C’est le scénario tragique qui s’est déroulé hier dans la caserne du 3e Régiment de parachutistes d’infanterie de marine (RIPMa) basée à
Carcassonne, lors d’une journée portes ouvertes destinée au grand public.
« Pour une raison incompréhensible, des munitions à balles réelles ont été utilisées à la place de cartouches à blanc », a indiqué à l’AFP le colonel Benoît Royal, chef du service d’information de l’Armée de terre. Il semble difficile de croire qu’un soldat d’élite, rompu à des opérations sur les terrains les plus chauds de la planète (
Afghanistan,
Darfour entre autre) ait pu se tromper en chargeant son arme, alors que balles à blancs et balles réelles sont de couleur différente.
L’auteur des tirs, un sergent, a été mis en garde à vue.
« Selon le début de l’enquête, il s’agit d’un militaire parfaitement noté, rentrant d’opération, avec sept à huit années d’expérience. Il n’existe pas d’éléments permettant de penser qu’il y a eu chez lui un quelconque trouble de comportement, ou trouble psychologique », a déclaré le ministre de la Défense Hervé Morin.
Le Préfet de l’Aude, Bernard Lemaire, la thèse prédominante est « qu’il y a eu erreur, sous réserve des investigations qui sont engagées par la gendarmerie. La question qui se pose est : est-ce que le militaire a fait un geste criminel ou pas ? Pour l’instant personne ne peut y répondre ».

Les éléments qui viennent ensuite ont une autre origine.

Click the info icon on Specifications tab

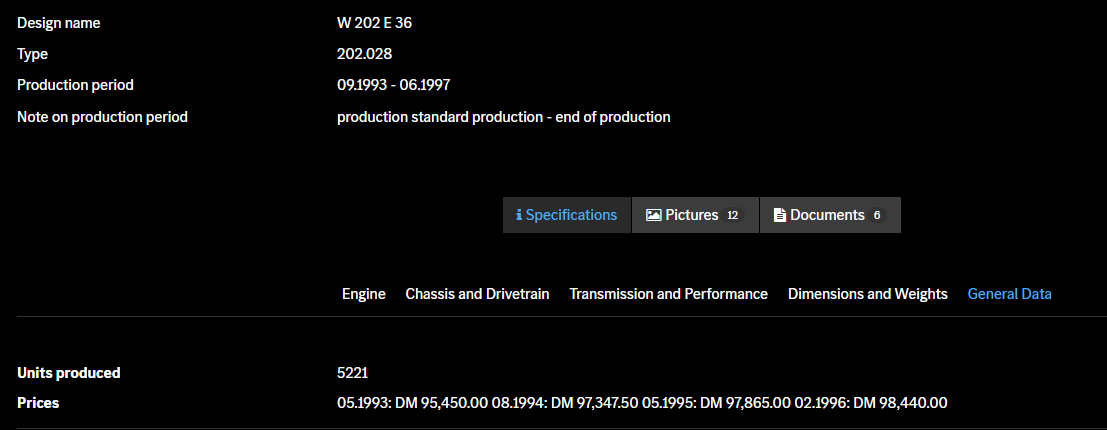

Il est à noter qu’un témoin a découvert près du mur d’enceinte, à l’extérieur de la caserne, ce qu'il a de prime abord pris pour une boîte de préservatifs, et qui s'est avéré être une boîte de balles réelles. L’objet a été remis à la gendarmerie. (Information France-Info.) Des armes ont également été saisies, et plusieurs personnes ont d’ores et déjà été interrogées.
Dix-sept personnes, dont quinze civils (et cinq enfants) ont été blessées lors de ce drame, et Un homme touché au thorax devait être opéré. Selon le responsable des secours, l’état des personnes blessées était « en voie d’amélioration » : elles souffrent essentiellement de blessures aux membres et aux articulations.
Nicolas Sarkozy a déclaré qu’il souhaitait « au plus tôt le résultat des enquêtes déjà diligentées pour en tirer les conséquences qui seront exemplaires ».
Le chef de l’Etat devait se rendre sur place ce matin.